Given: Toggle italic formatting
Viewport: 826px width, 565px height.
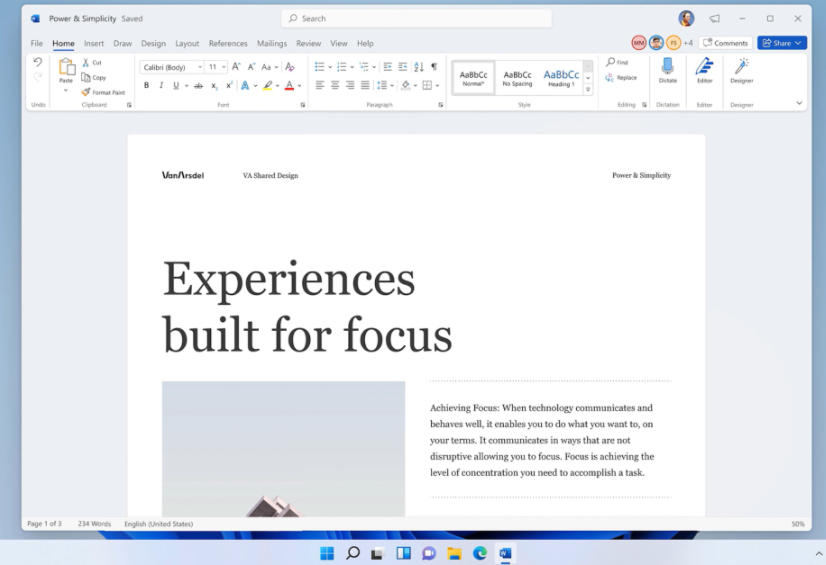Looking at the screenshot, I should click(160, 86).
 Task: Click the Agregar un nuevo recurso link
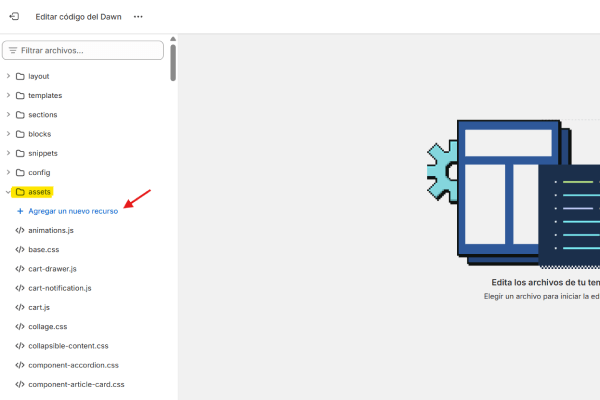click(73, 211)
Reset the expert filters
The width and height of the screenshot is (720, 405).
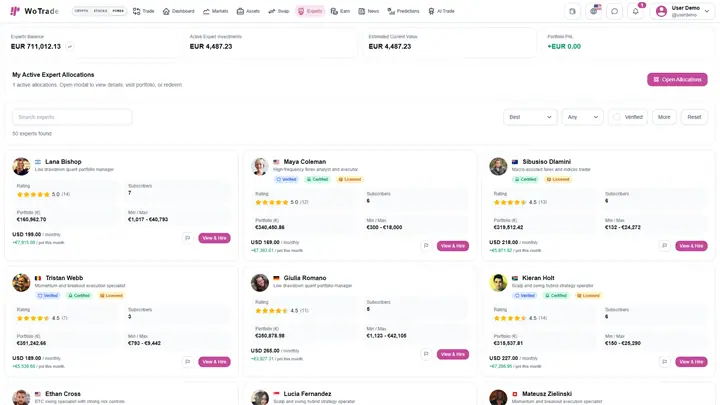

################

**Problem to work on**
Return every entry of the data above verbatim, with no images included.

**Result of this task**
Given: Toggle italic formatting
Viewport: 826px width, 565px height.
Looking at the screenshot, I should click(160, 86).
 Task: Click the Agregar un nuevo recurso link
click(73, 211)
Reset the expert filters
The width and height of the screenshot is (720, 405).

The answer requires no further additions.